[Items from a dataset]
^^^^
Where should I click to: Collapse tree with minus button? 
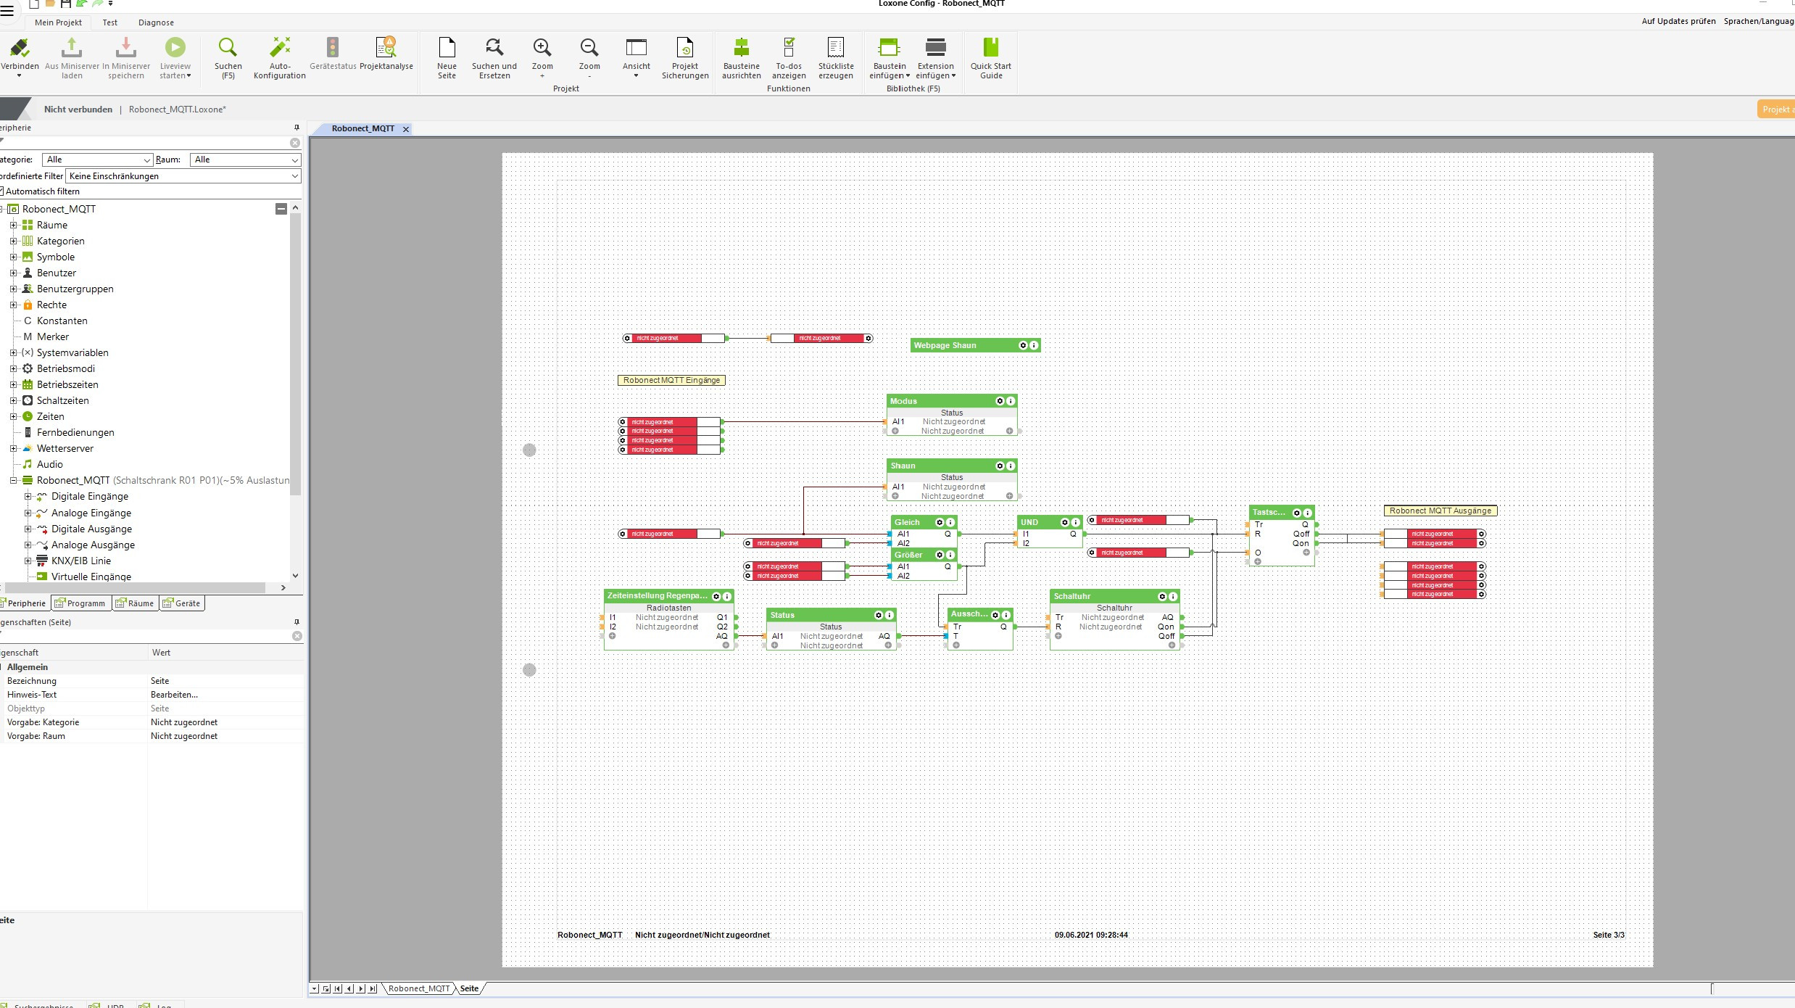281,209
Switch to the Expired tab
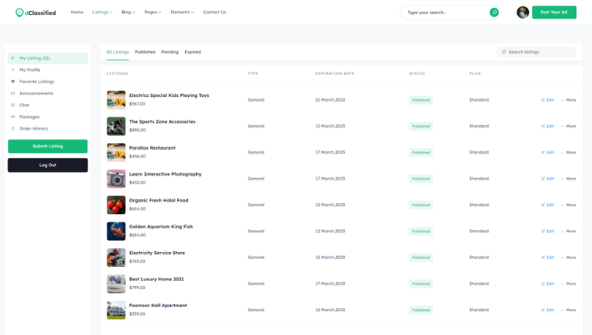Screen dimensions: 592x335 (x=192, y=52)
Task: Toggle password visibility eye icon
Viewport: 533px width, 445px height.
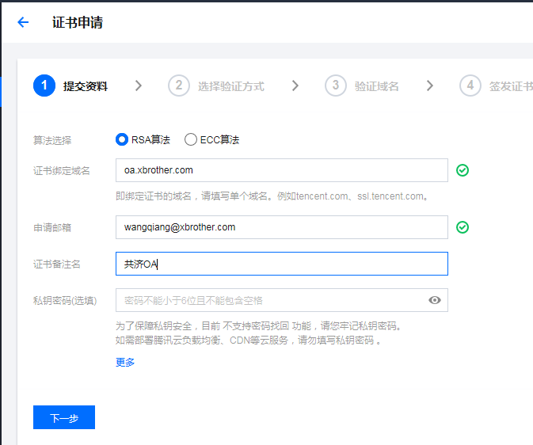Action: (x=434, y=300)
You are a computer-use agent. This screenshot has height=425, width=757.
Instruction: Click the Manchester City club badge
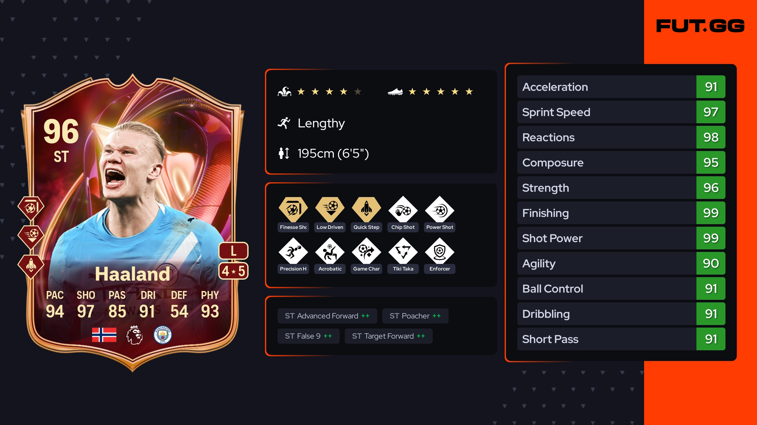click(162, 335)
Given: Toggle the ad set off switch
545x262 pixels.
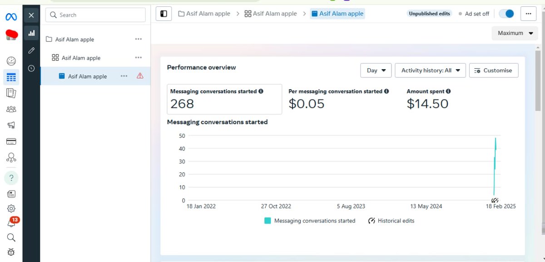Looking at the screenshot, I should point(506,14).
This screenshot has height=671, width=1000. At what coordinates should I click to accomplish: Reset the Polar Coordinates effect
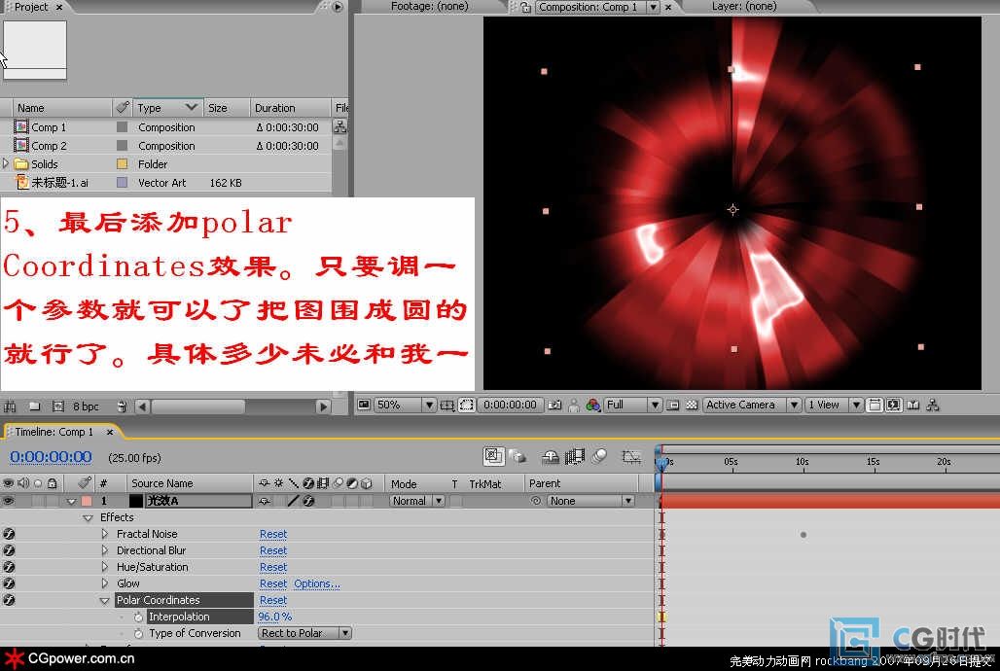pos(273,600)
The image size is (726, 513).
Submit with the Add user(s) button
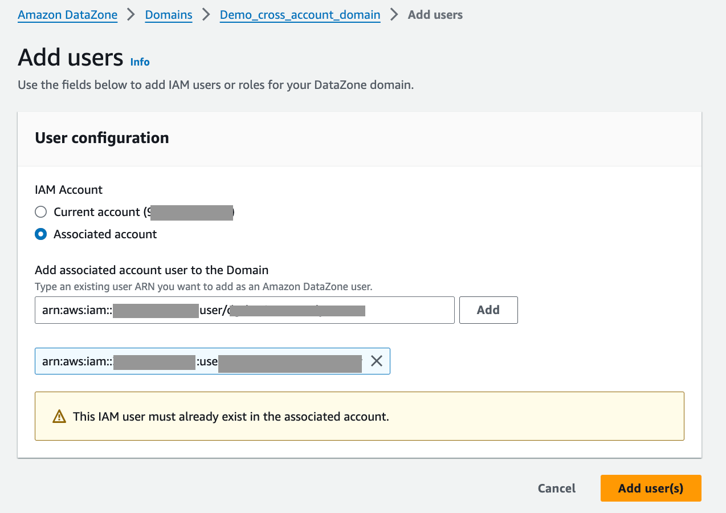tap(651, 488)

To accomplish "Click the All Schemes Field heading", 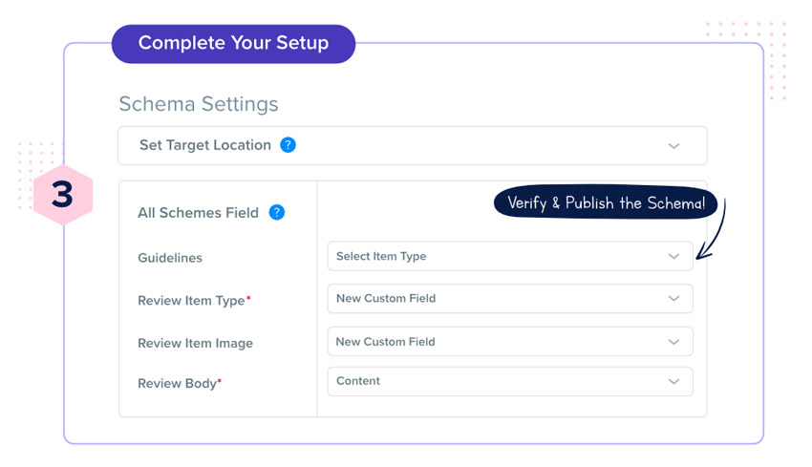I will (198, 213).
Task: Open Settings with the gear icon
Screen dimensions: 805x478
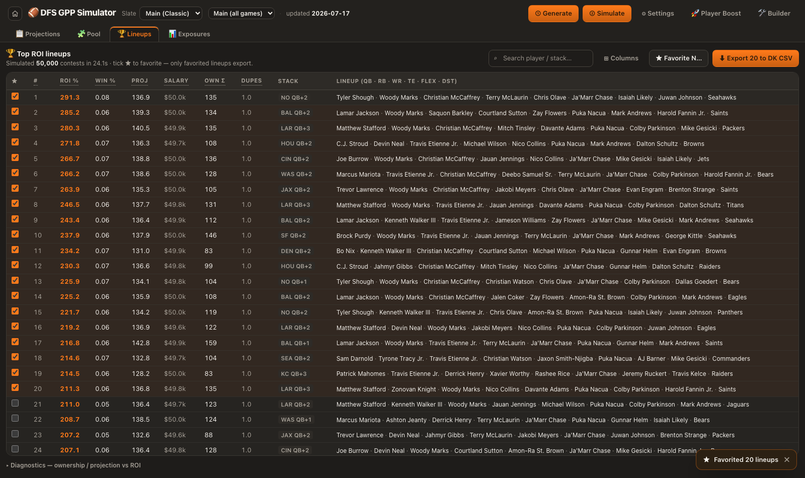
^^^^
Short problem
Write out the lines from the first one through the one with "Action: (x=434, y=300)", putting "Archived" in place of "Expired" and changing nothing else. Leave the pictures out.

Task result
Where should I click to: Collapse tree with minus button? 
281,209
Switch to the Archived tab
Screen dimensions: 592x335 (x=192, y=52)
Task: Toggle password visibility eye icon
Viewport: 533px width, 445px height.
Action: (x=434, y=300)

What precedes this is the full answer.